Now that we have everything setup, getting basic read and write functionality should be just a matter of submitting the proper operations and handling completion events. The switch block would look like this

typedef enum{
  EventTypeAccept,
  EventTypeRead,
  EventTypeWrite,
} EventType;

typedef struct {
  char* buffer;
  unsigned int bufferSize;
  int clientSocket;
  EventType eventType;
} EventData;

// ...
// accept, start event loop code above goes here
// ...

switch (cEvent->eventType){
case EventTypeAccept:
  // this is the accepted client socket
  int clientSocket = cQueue->res;

  struct io_uring_sqe *sQueue = io_uring_get_sqe(ring);

  // setup the buffer we'll use to read and attach it to the data we're using to track events
  EventData *eventData = malloc(sizeof(EventData));
  eventData->eventType = EventTypeRead;
  const unsigned int bufferSize = 1024;
  eventData->buffer = malloc(bufferSize);
  eventData->bufferSize = bufferSize;

  // we need to know which socket the event is coming from if we want to continue performing operations on it
  eventData->clientSocket = clientSocket;

  io_uring_prep_read(sQueue, clientSocket, eventData->buffer, bufferSize, 0);
  io_uring_sqe_set_data(sQueue, eventData);

  sQueue->flags = sQueue->flags | IOSQE_FIXED_FILE;

  io_uring_submit(ring);
  break;

case EventTypeRead:
  // here cEvent->buffer will contain received data and
  // cQueue->res the number of received bytes
  // In a real application, we'd do something with it

  // keep the client socket, will need it
  int readSocket = cEvent->clientSocket;

  // you'll also not want to be allocating and freeing memory in the event loop
  // but this should illustrate the work needed
  free(cEvent->buffer);
  free(cEvent);

  // let's write a response back

  struct io_uring_sqe *rsq = io_uring_get_sqe(ring);
  EventData *rEventData = malloc(sizeof(EventData));
  rEventData->eventType = EventTypeWrite;

  const unsigned int wSize = 4;
  rEventData->buffer = malloc(bufferSize);
  rEventData->bufferSize = wSize;
  rEventData->clientSocket = readSocket;

  strncpy(erEventData->buffer, "ack\0", bufferSize);

  io_uring_prep_write(rsq, readSocket, rEventData->buffer, wSize, 0);
  io_uring_sqe_set_data(rsq, rEventData);
  rsq->flags = rsq->flags | IOSQE_FIXED_FILE;

  io_uring_submit(ring);
  break;

case EventTypeRead:
  // the response was sent, we can clean up resources and call it a day
  close(cEvent->clientSocket);
  free(cEvent->buffer);
  free(cEvent);
  break;
}

This may look like a lot but most of it is setup and boiler-plate code.
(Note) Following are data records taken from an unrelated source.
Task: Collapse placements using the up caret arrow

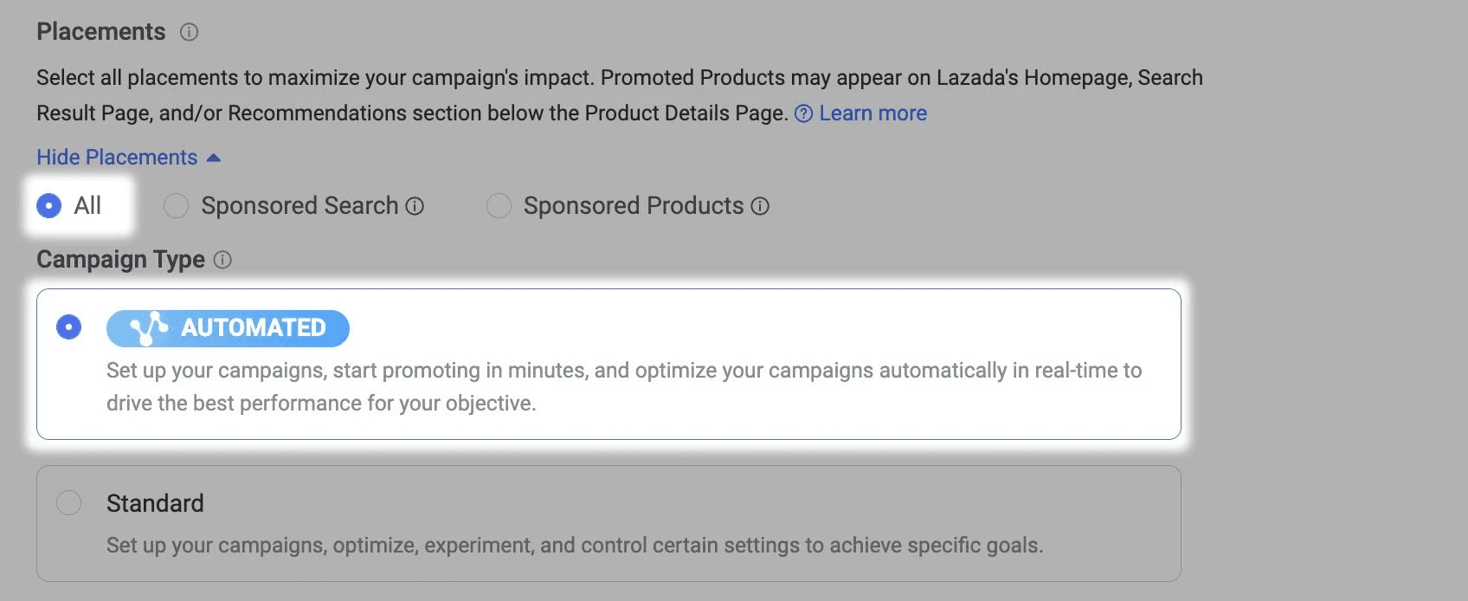Action: point(214,158)

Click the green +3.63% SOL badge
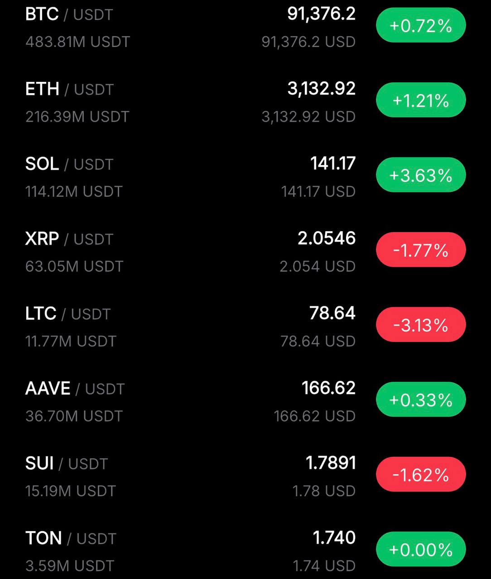click(421, 175)
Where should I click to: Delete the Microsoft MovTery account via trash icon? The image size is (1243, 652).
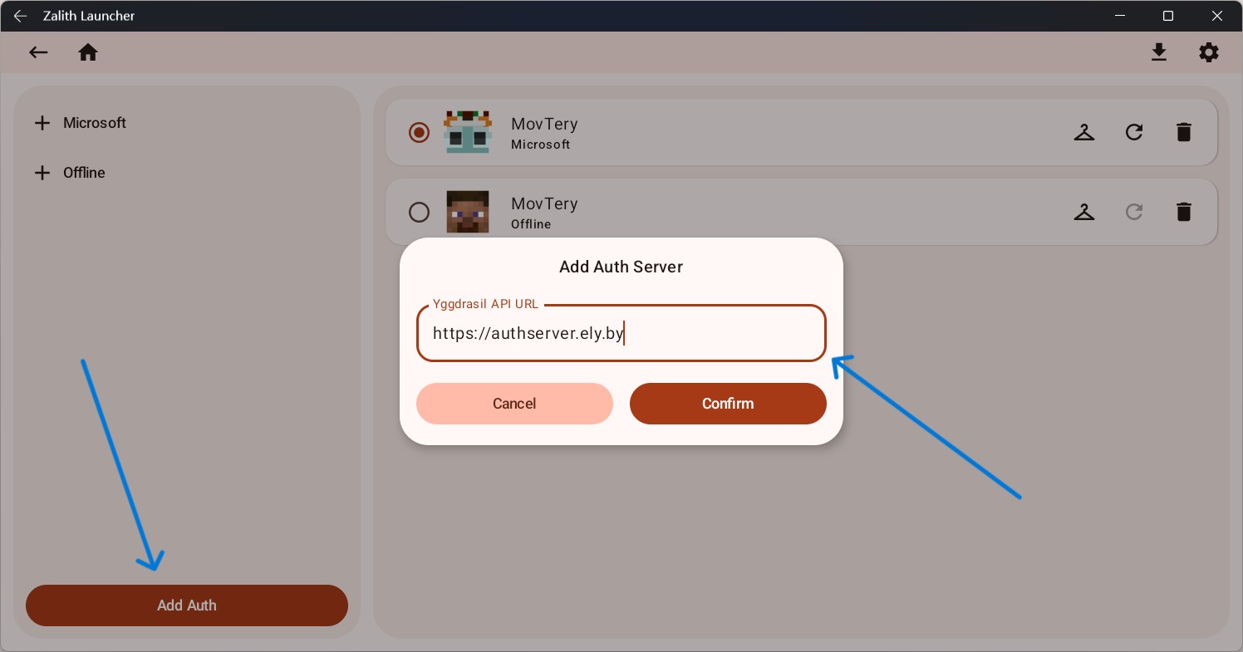1184,132
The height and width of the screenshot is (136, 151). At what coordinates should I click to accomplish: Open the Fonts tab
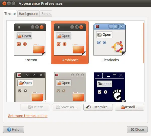pyautogui.click(x=46, y=14)
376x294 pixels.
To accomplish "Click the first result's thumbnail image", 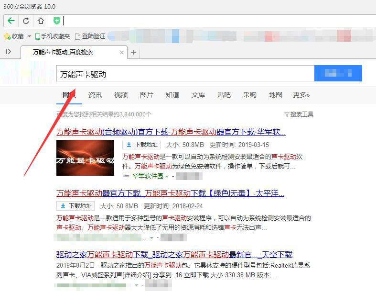I will 85,158.
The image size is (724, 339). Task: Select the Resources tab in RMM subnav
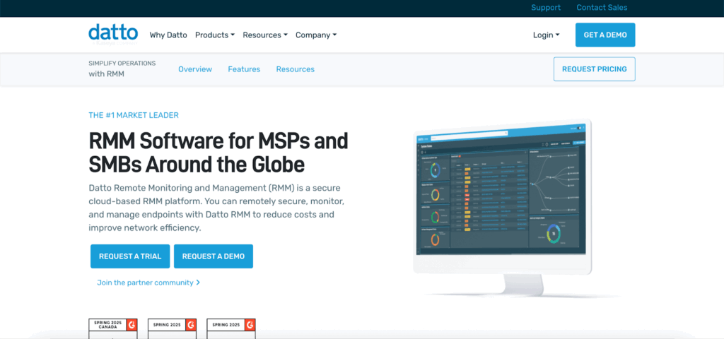point(295,69)
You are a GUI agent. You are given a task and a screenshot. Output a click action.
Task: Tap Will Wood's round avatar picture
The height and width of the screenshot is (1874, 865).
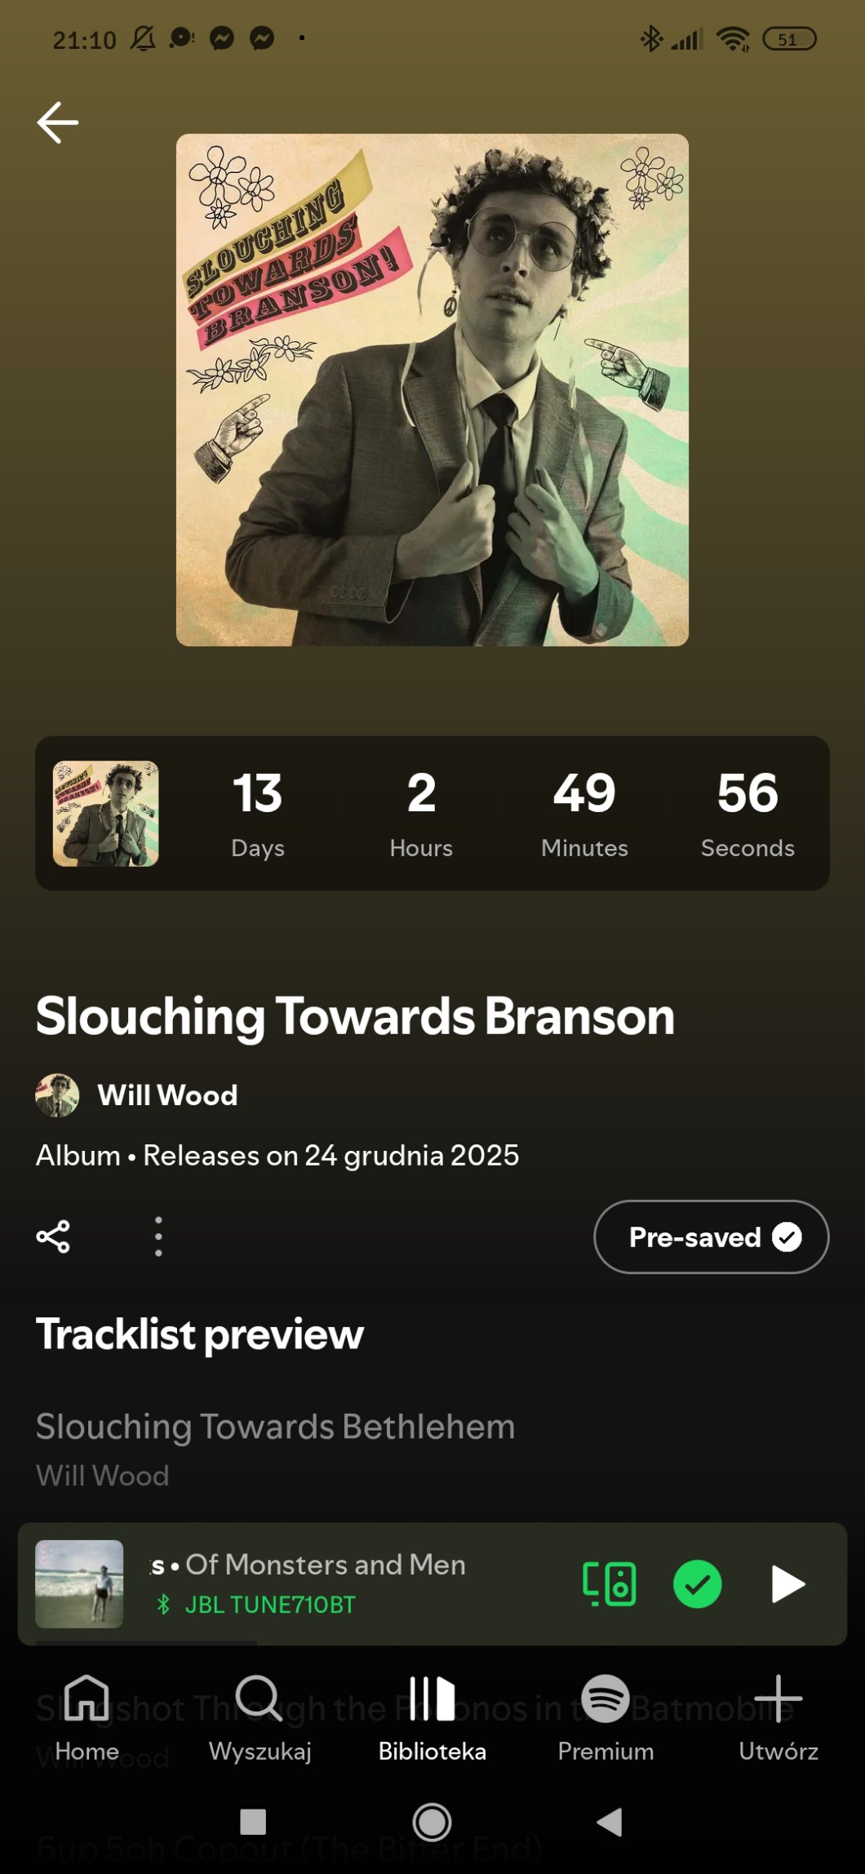point(57,1095)
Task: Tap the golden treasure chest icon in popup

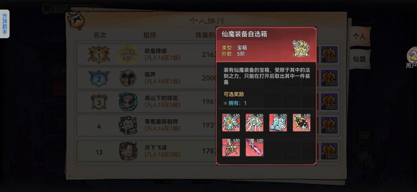Action: click(x=301, y=48)
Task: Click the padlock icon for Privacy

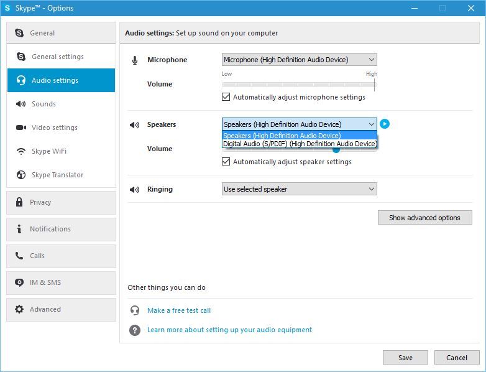Action: [19, 202]
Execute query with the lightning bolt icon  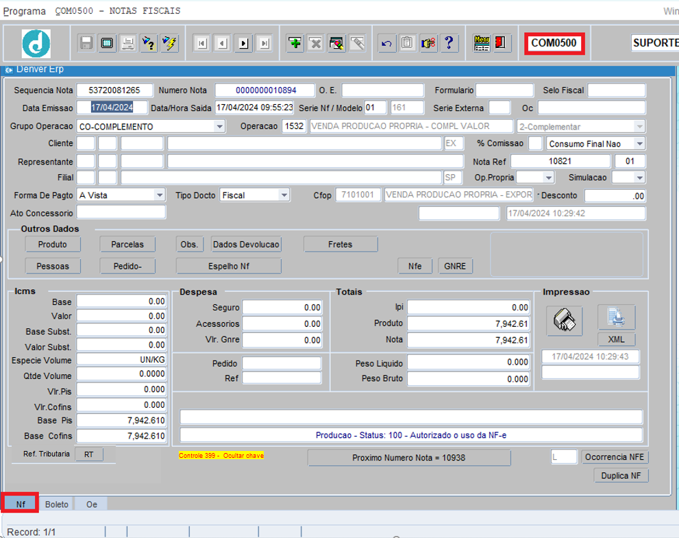point(169,42)
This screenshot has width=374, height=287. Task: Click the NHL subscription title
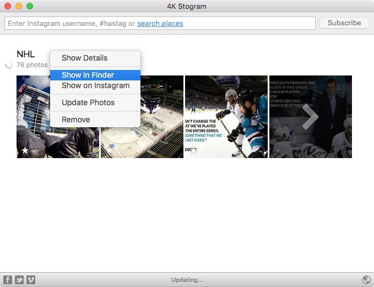(x=26, y=54)
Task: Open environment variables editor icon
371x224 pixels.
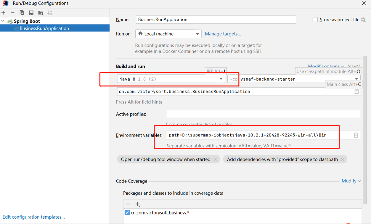Action: click(356, 135)
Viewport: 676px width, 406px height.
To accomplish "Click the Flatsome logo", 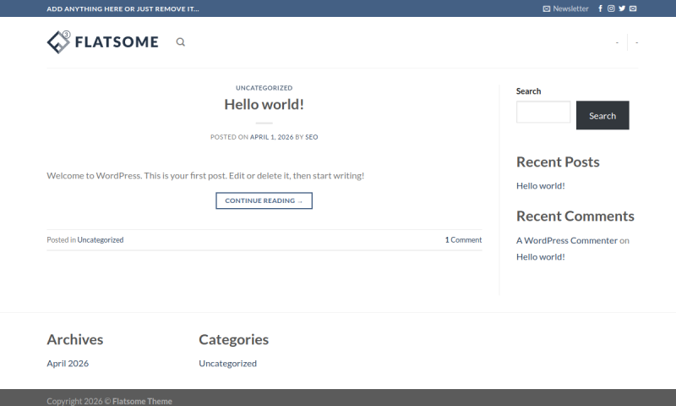I will [102, 41].
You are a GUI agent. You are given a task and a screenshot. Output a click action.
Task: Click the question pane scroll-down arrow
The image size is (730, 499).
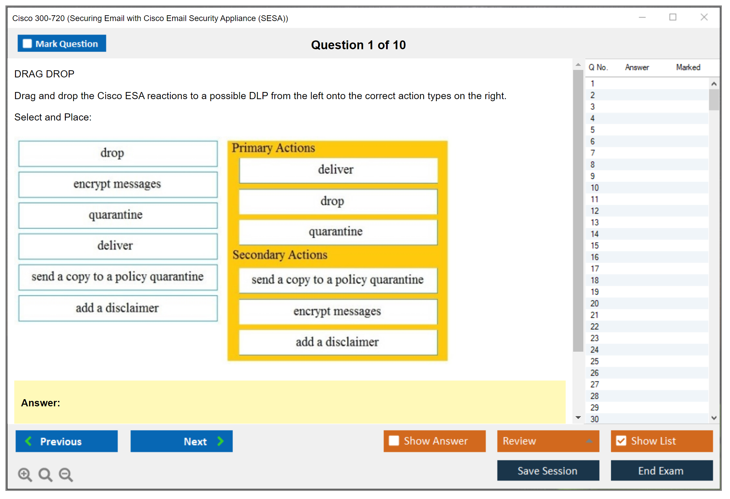[578, 418]
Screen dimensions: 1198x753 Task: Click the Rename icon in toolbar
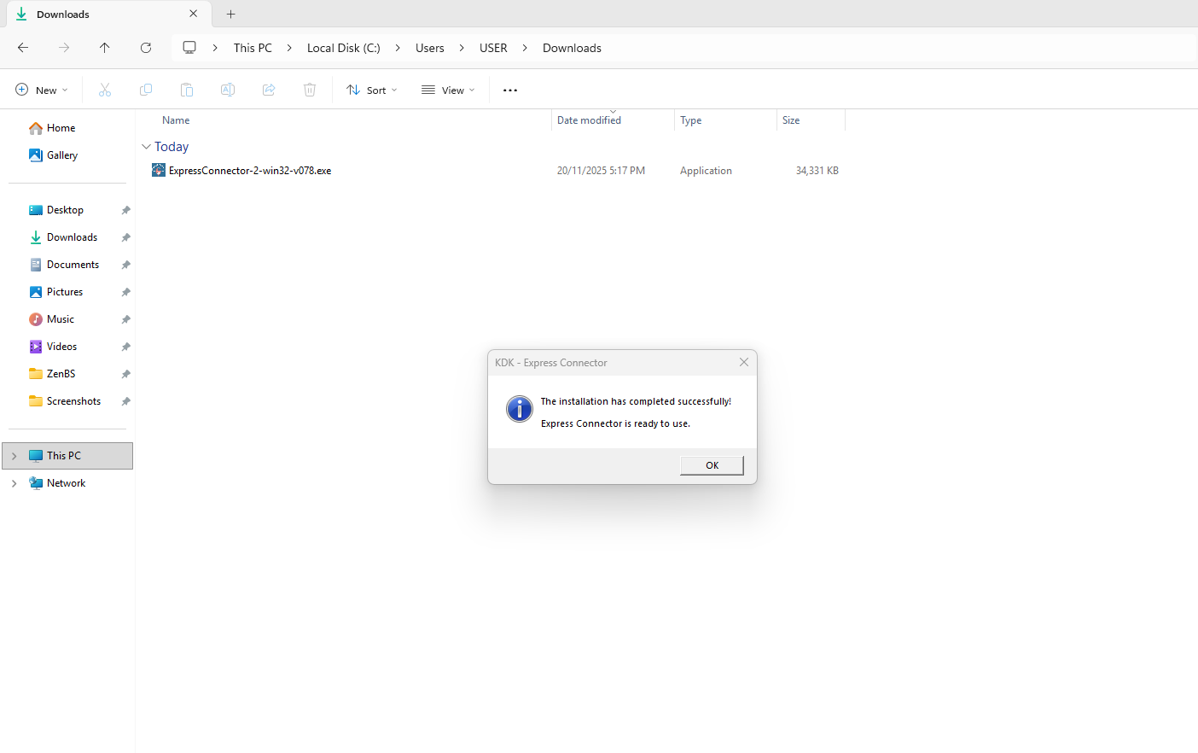point(228,90)
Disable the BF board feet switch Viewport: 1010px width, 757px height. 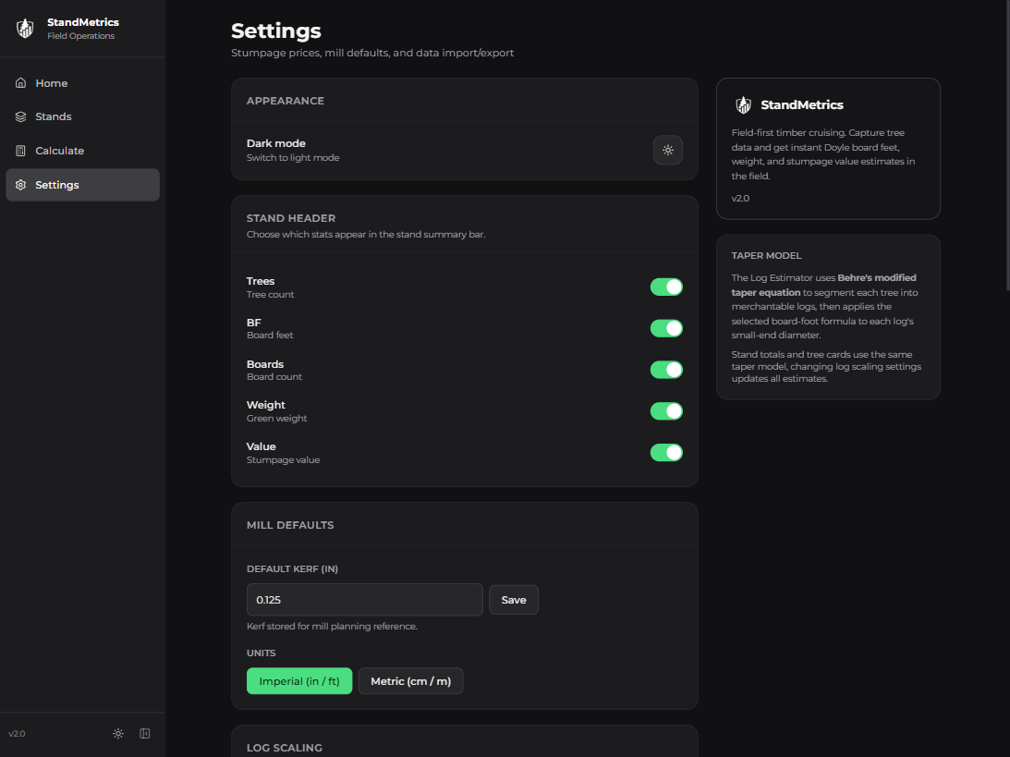pos(666,328)
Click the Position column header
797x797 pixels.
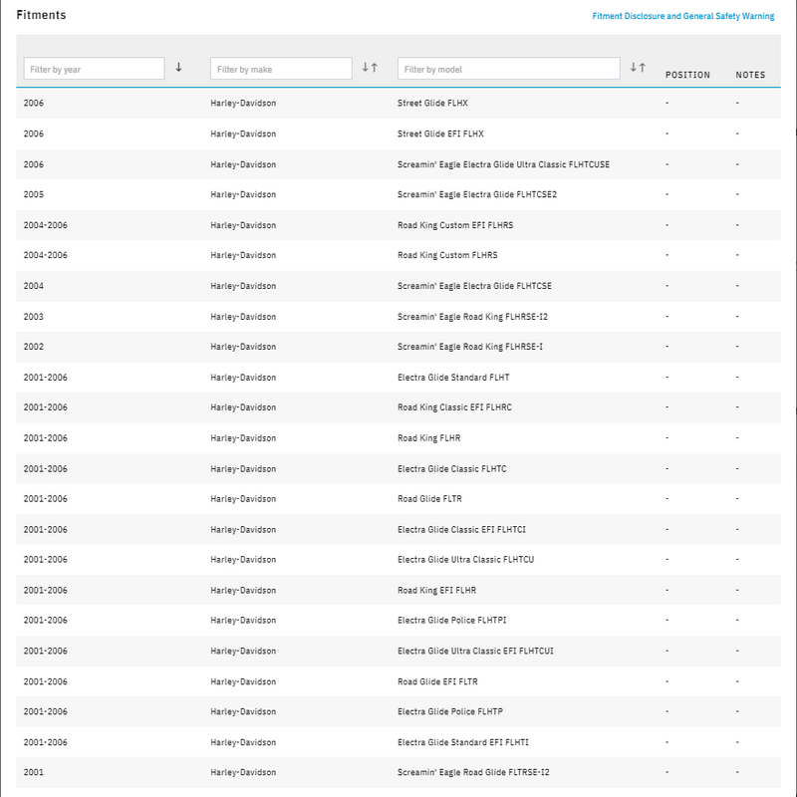point(687,75)
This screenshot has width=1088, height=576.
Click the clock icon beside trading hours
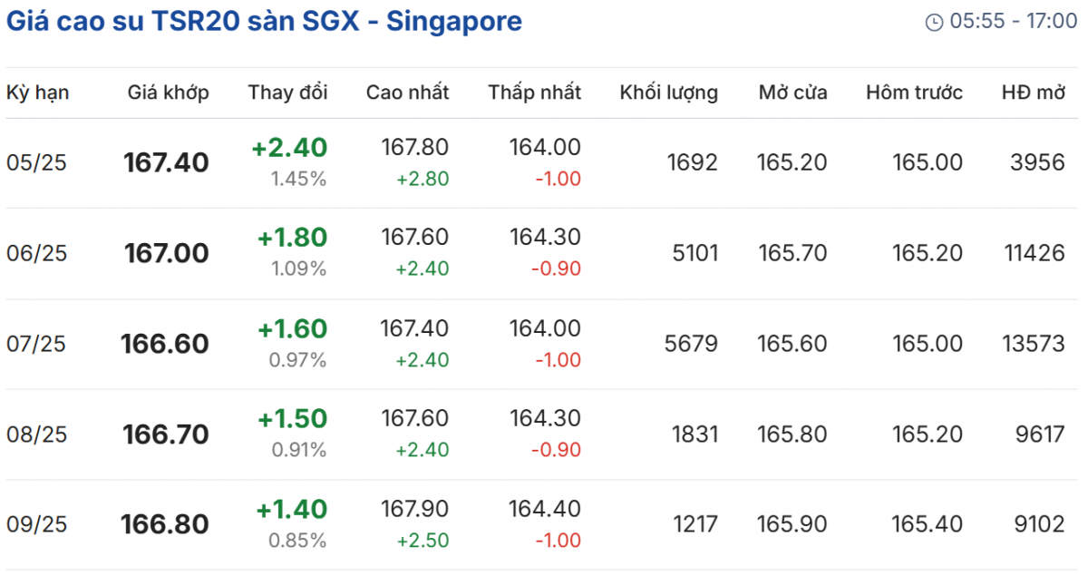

It’s not good code so don’t take it as is and use as inspiration for a proper event handling mechanism.

You can find the complete working code here.

You may have noticed that cQueue->res contains the return value of read and write operations. That’s a pattern liburing uses, res had the accepted socket from io_uring_prep_multishot_accept_direct, much like the accept4 system call would. For io_uring_prep_read, it would be the number of bytes read, io_uring_prep_write for numbers of bytes written. So on and so forth.

Another thing to note in the code is the presence of this line

sQueue->flags = sQueue->flags | IOSQE_FIXED_FILE;

this is necessary for the kernel to know that we’re using registered file descriptors instead of the standard ones. Check how we used io_uring_register_files_sparse in the previous step.